Text »
※ ※ ※
Guy Terrance Rucker (born July 27, 1977) is an American former professional basketball player. A power forward, he played college basketball at Iowa. Rucker played professional basketball from 1999 to 2005, mostly in the United States Basketball League, Continental Basketball Association, Europe, and Asia. For part of the 2002–03 season, Rucker played for the Golden State Warriors of the National Basketball Association (NBA).

Early life and college career
Born in Inkster, Michigan, Rucker graduated from John Glenn High School in nearby Westland in 1995. At the University of Iowa, Rucker redshirted his true freshman year and played for the Iowa Hawkeyes from 1996 to 1999.

Pro basketball career
He left the Hawkeyes at the end of his junior season to play professionally for the New Hampshire Thunder Loons of the United States Basketball League. Rucker played in Hungary for Debreceni Vadkakasok during the 2001–2002 season, where he averaged 14.7 points and 5.9 rebounds per game.

Rucker signed with the Los Angeles Lakers of the NBA on September 18, 2002, for preseason and was waived on October 28, 2002. On October 31, 2002, Rucker signed with the Golden State Warriors. He appeared in three games for the Warriors where he tallied four minutes, one rebound, one assist and no points. Rucker was waived by the Warriors on November 17, 2002. He later played in seven games for the Gary Steelheads of the Continental Basketball Association, averaging 4.4 points and 3.7 rebounds.
※ ※ ※
Provided data »

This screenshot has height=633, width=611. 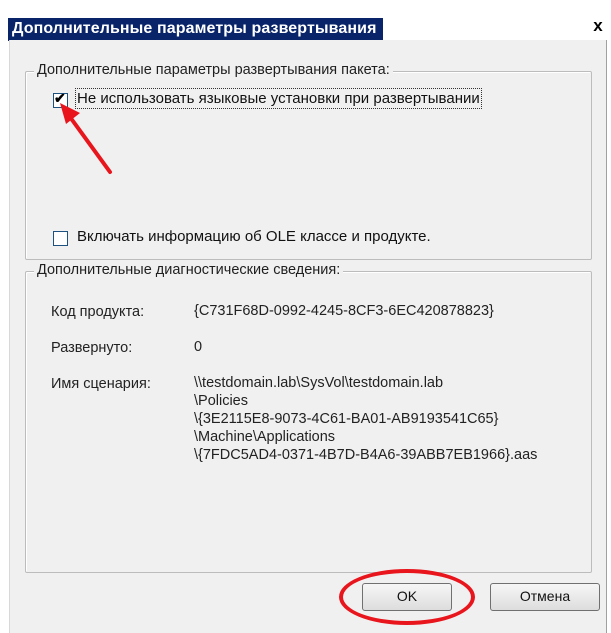 I want to click on red-arrow-annotation, so click(x=86, y=138).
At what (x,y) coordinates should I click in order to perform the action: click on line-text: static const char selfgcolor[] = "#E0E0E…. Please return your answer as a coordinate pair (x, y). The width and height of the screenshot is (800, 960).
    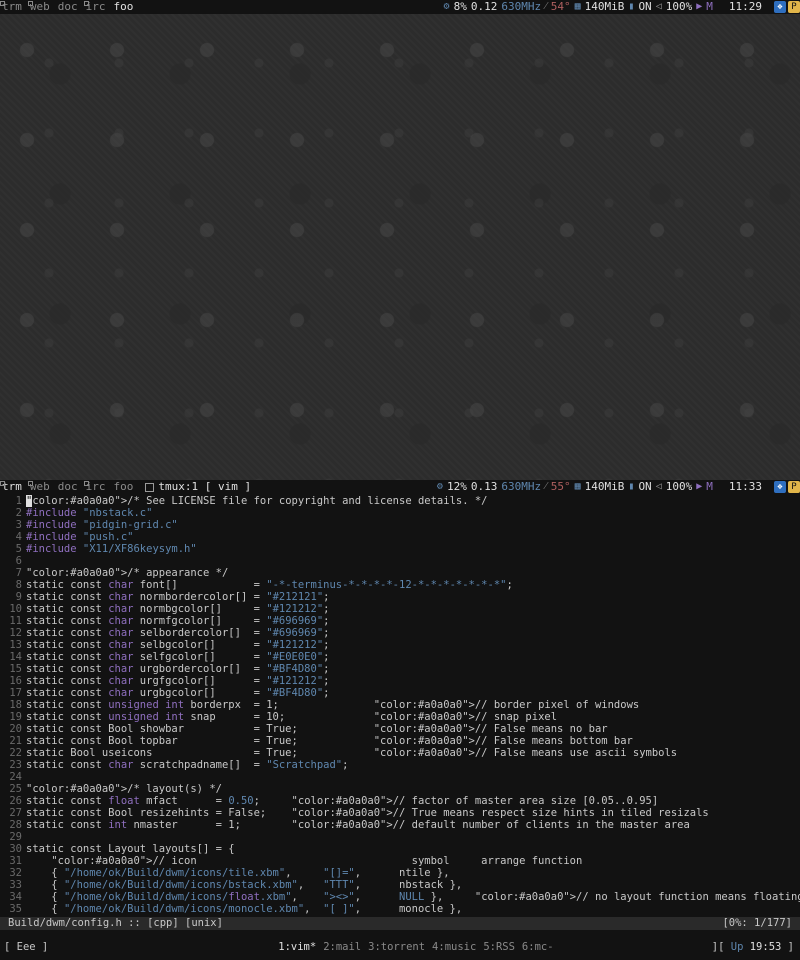
    Looking at the image, I should click on (178, 657).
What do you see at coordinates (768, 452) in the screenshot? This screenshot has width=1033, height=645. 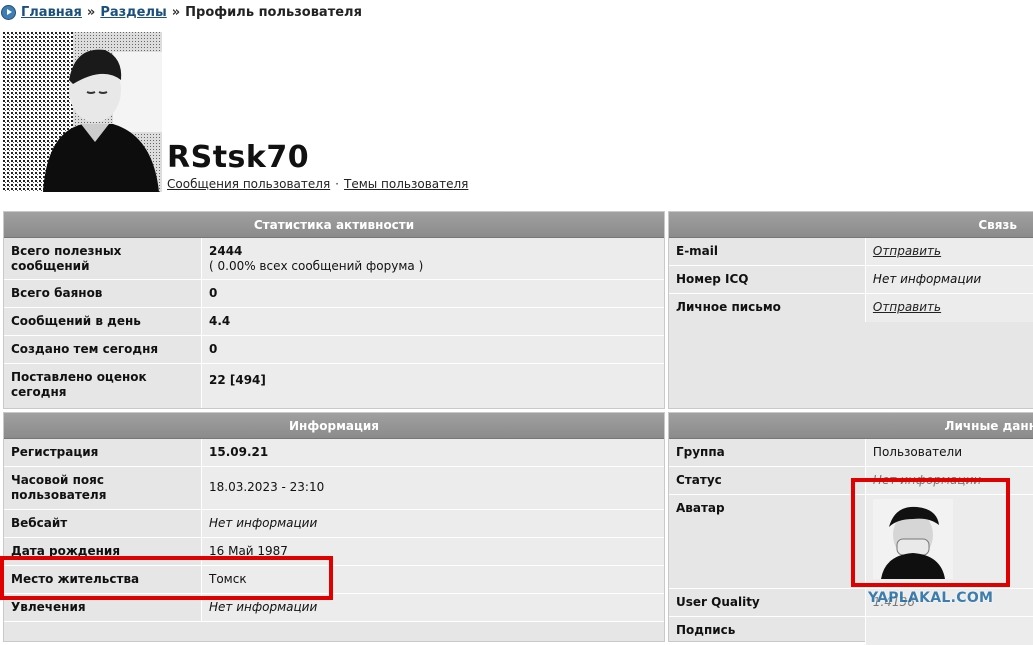 I see `row-label: Группа` at bounding box center [768, 452].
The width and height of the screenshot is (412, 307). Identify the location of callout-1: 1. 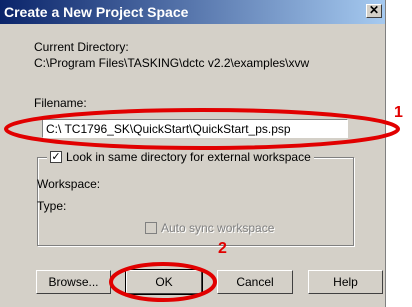
(398, 112).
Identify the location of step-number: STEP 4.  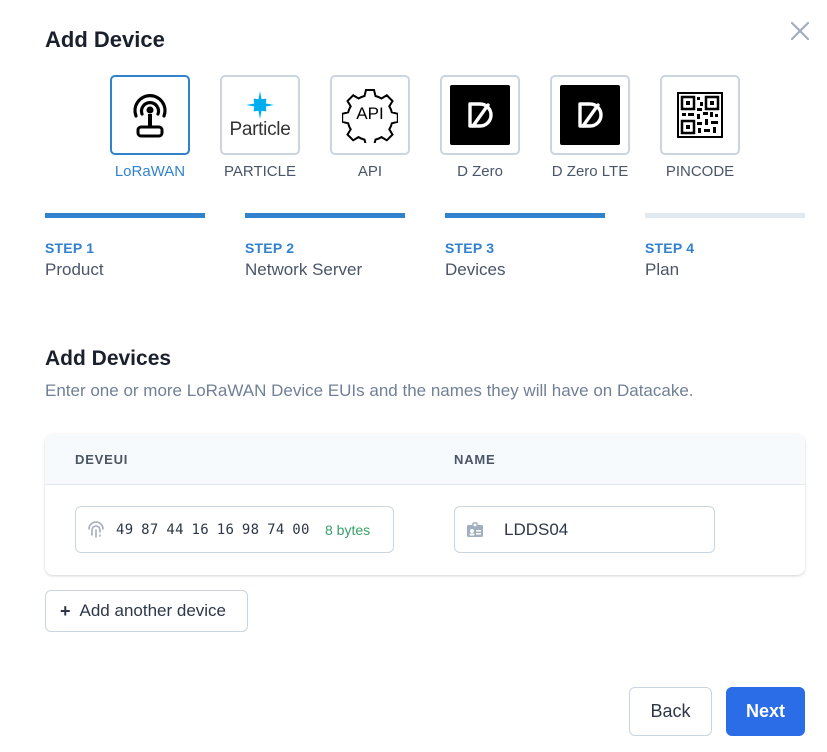
(670, 248).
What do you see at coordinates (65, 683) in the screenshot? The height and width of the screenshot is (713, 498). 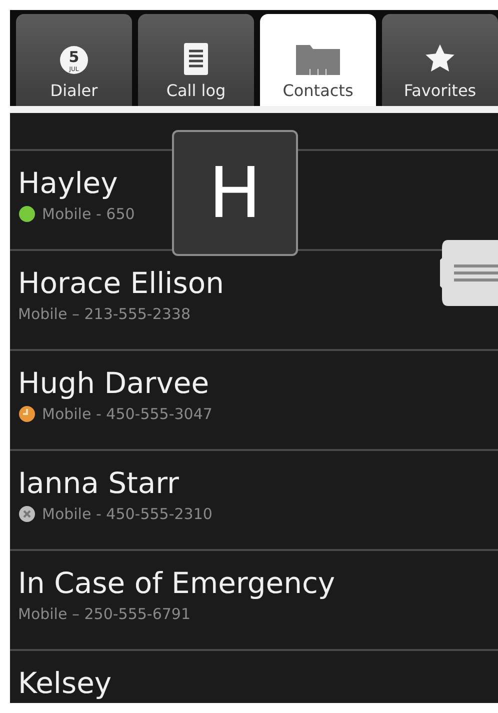 I see `contact-name: Kelsey` at bounding box center [65, 683].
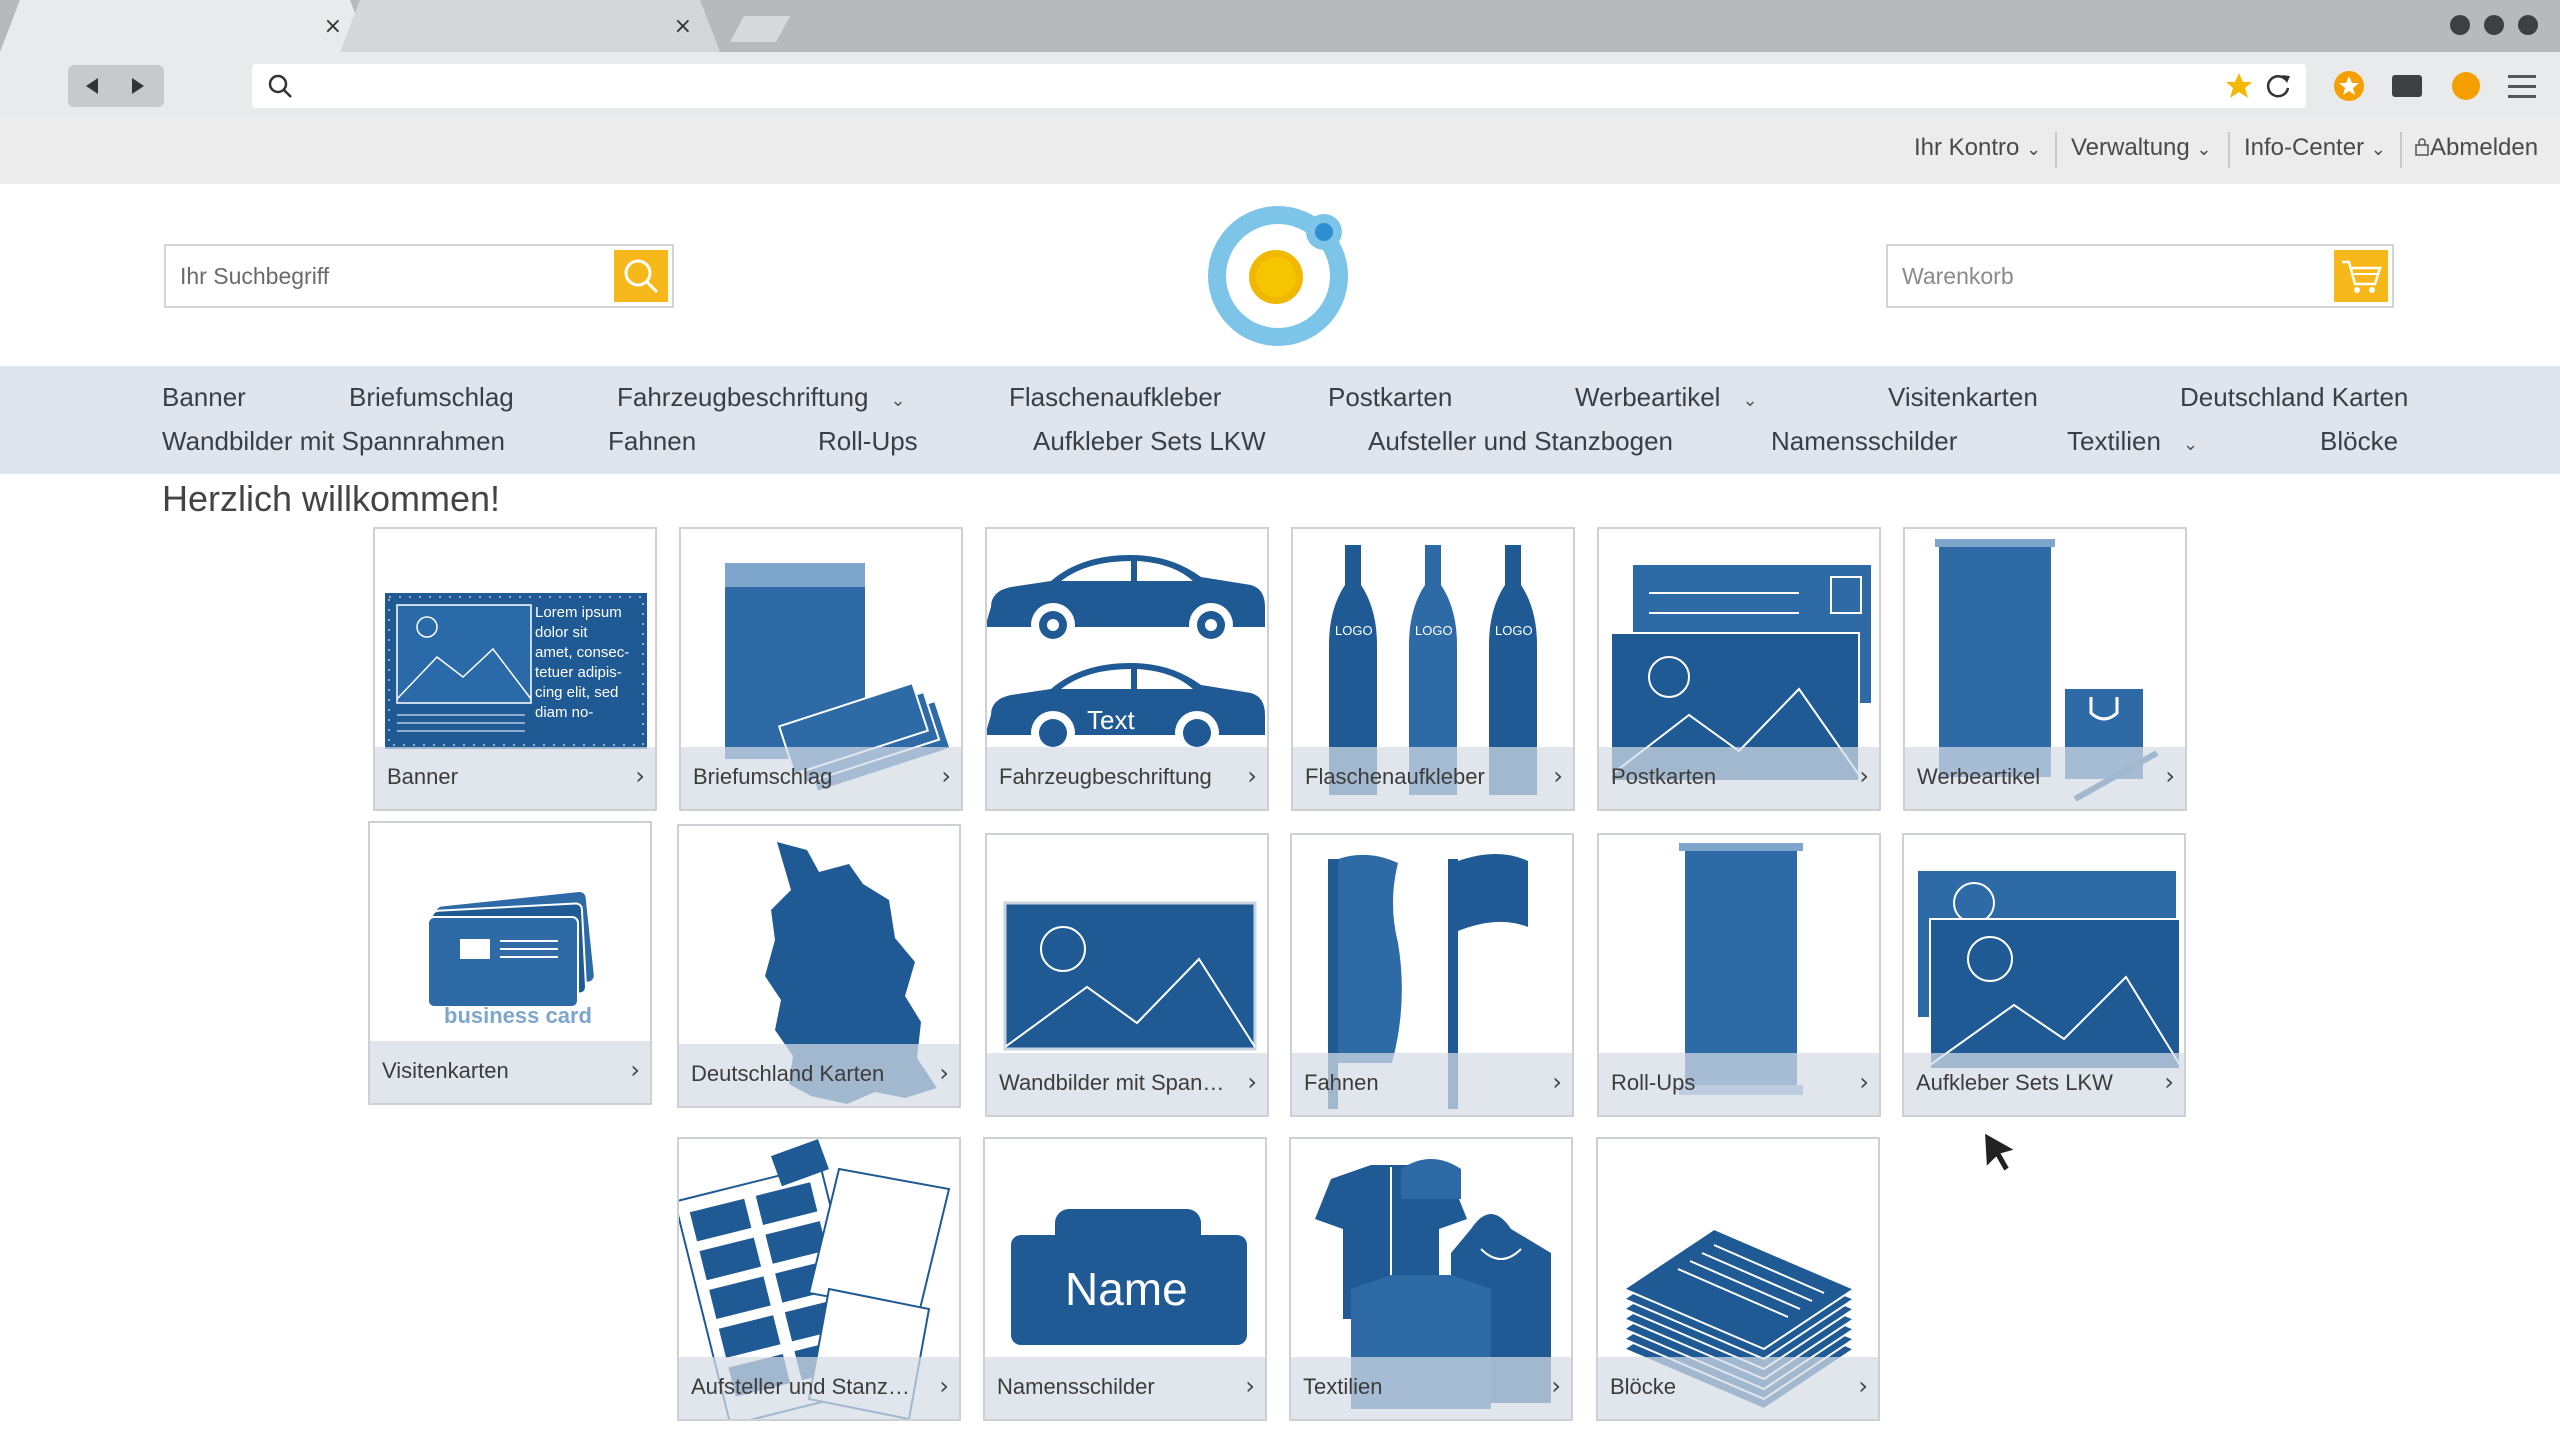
※ ※ ※
What the exercise asks »
Please answer from the Guy Rucker text: which NBA team signed him on October 31, 2002?

Response area »
The Golden State Warriors.